Ihr Leben ist nicht unbedingt übel, aber auch nicht wirklich schön: Obwohl sie einen Menschen problemlos heftig attackieren könnte, erträgt sie ihr Leben auf vergleichsweise engem Raum klaglos. Ihr Werk freilich ist so wertvoll, dass es aus unserem Leben kaum mehr wegzudenken ist. Wer von Milch spricht, meint automatisch die Kuhmilch – alle anderen Sorten werden genauer bezeichnet, also Ziegenmilch, Schafsmilch und Stutenmilch. Vegetarier und Veganer gar, die dem Tierischen abschwören und stattdessen auf Flüssigkeiten aus Soja und Reis ausweichen, dürfen nur informell von Milch sprechen, denn das ist per Definition ein durch ein- oder mehrmaliges Melken gewonnenen Erzeugnis der normalen Eutersekretion, ohne jeglichen Zusatz oder Entzug. Und Sojabohnen oder Reiskörner haben nun mal rein gar nichts mit Eutersekretion zu tun. Rindfleisch gilt bis heute als inhaltlich besonders wertvoll, und ein Blick auf die Preise für Rindersteaks & Co. bestärkt dieses Image zweifellos – wer sich den Verzehr von Rindfleisch leisten kann, rangiert vermutlich nicht auf der unteren Skala der Gehaltslisten.

Das heute oftmals auf den bloßen Nutzwert beschränktes Image der Kuh hat nicht zuletzt mit der Industrialisierung zur Verarbeitung ihrer Produkte zu tun. Vor dieser Entwicklung war unter anderem der Geruch von Kuhmist eine alltägliche Wahrnehmung und wurde keineswegs als Gestank empfunden.

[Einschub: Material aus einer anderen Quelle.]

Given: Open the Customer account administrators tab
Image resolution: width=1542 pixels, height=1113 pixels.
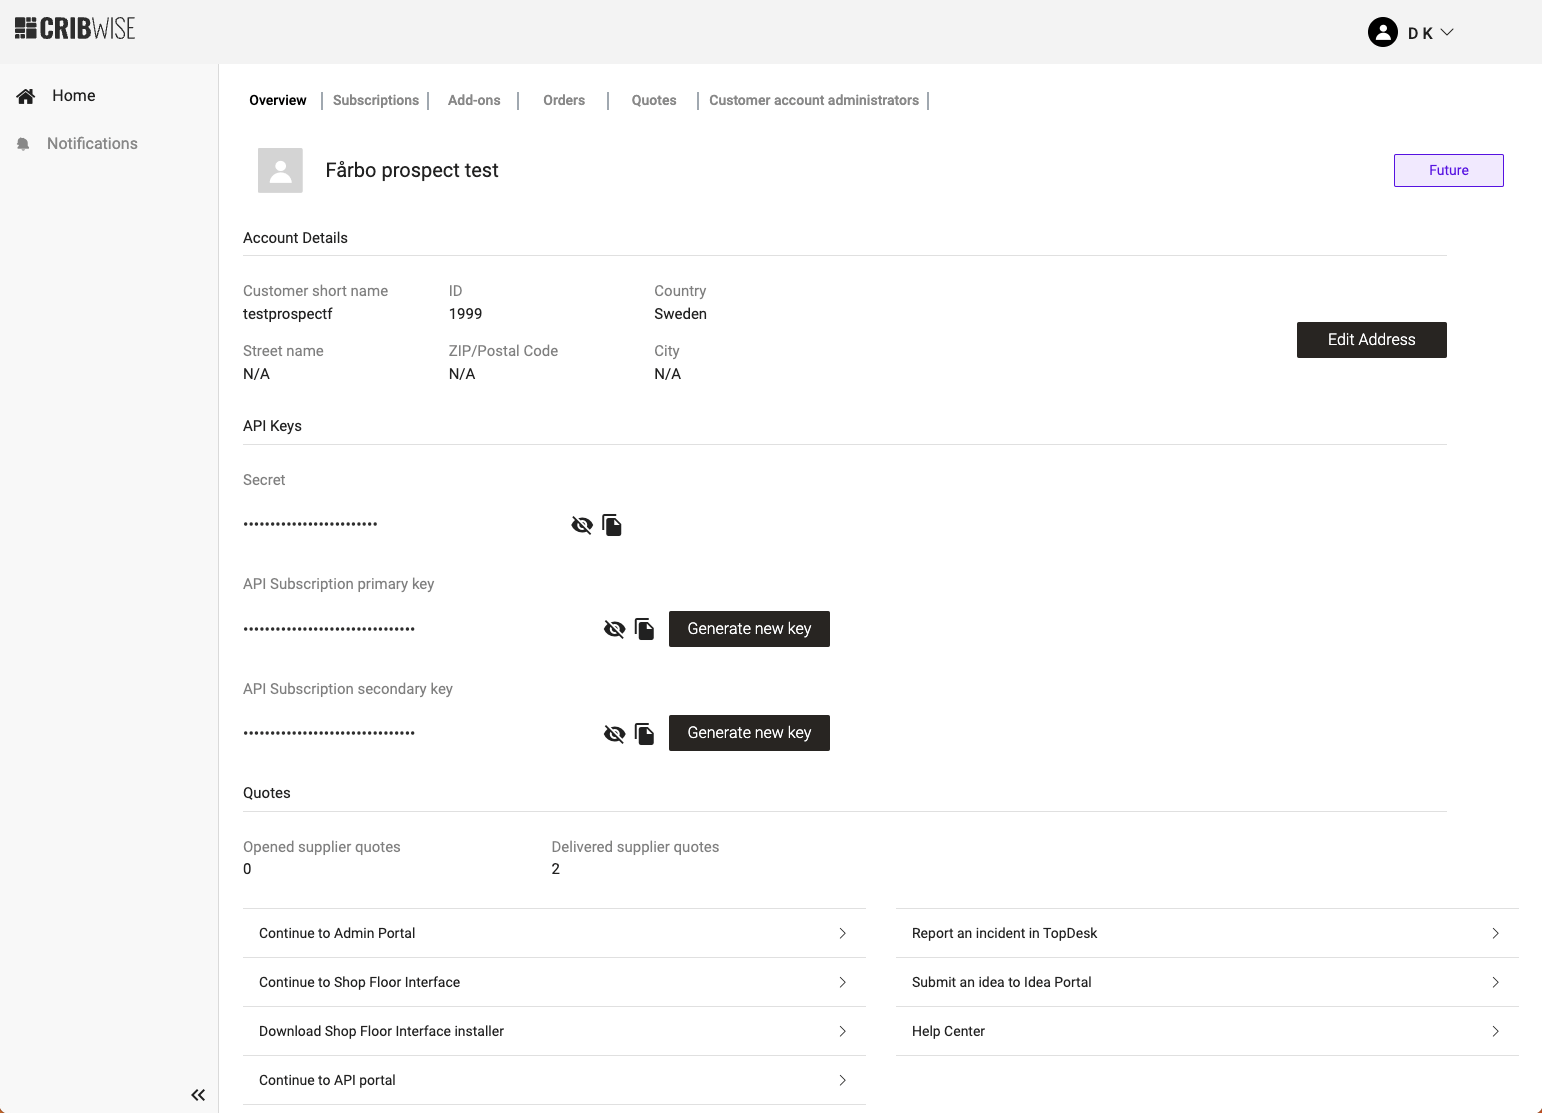Looking at the screenshot, I should pyautogui.click(x=813, y=100).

So wenig schmeichelhaft die Umgangssprache mit dem Tier umgehen mag, so werbewirksam wird sie bis heute in ihrer Gestalt eingesetzt. Über die Kuh als Schokoladen-Werbeträger in lila muss sicher nichts mehr gesagt werden, Yoga für Kühe ist im Buchhandel seit einiger Zeit ein Dauerbrenner, und eine amerikanische Marketing-Kampagne wurde vor wenigen Jahren mit Content Cows Give Better Milk bezeichnet. Zufriedene Kühe geben die bessere Milch – das sollte als Leitmotiv für Unternehmen wirken, um Mitarbeiterinnen und Mitarbeiter besser zu behandeln.

Genau diese Idee, so lustig und logisch sie im ersten Moment wirkt, zeigt auch eine andere Symbolkraft des Nutztiers: Die Kuh steht hier als Synonym für puren Kapitalismus – und ist letztlich ein alter Hut. Schon der Dichter Friedrich Hebbel zeigt in der Erzählung Die Kuh, wie ein Bauer in völliger Geldgier in kürzester Zeit alles verliert, was ihm lieb und wichtig war, inklusive der Kuh, die ihm zunächst noch wie die Verkörperung des Wohlstands schlecthin erschienen war.

Florian Werner zeigt in diesem Buch – pünktlich zum Jahr des Rindes im System der chinesischen Tierkreiszeichen – die Vielseitigkeit und die vielschichtige Bedeutung einer Tierart, die tatsächlich mehr Wertschätzung verdient hat als den bloßen (oftmals auch noch gedankenlosen) Verzehr ihrer Produkte bzw. das Auftragen ihrer Haut in Form einer schicken Jacke.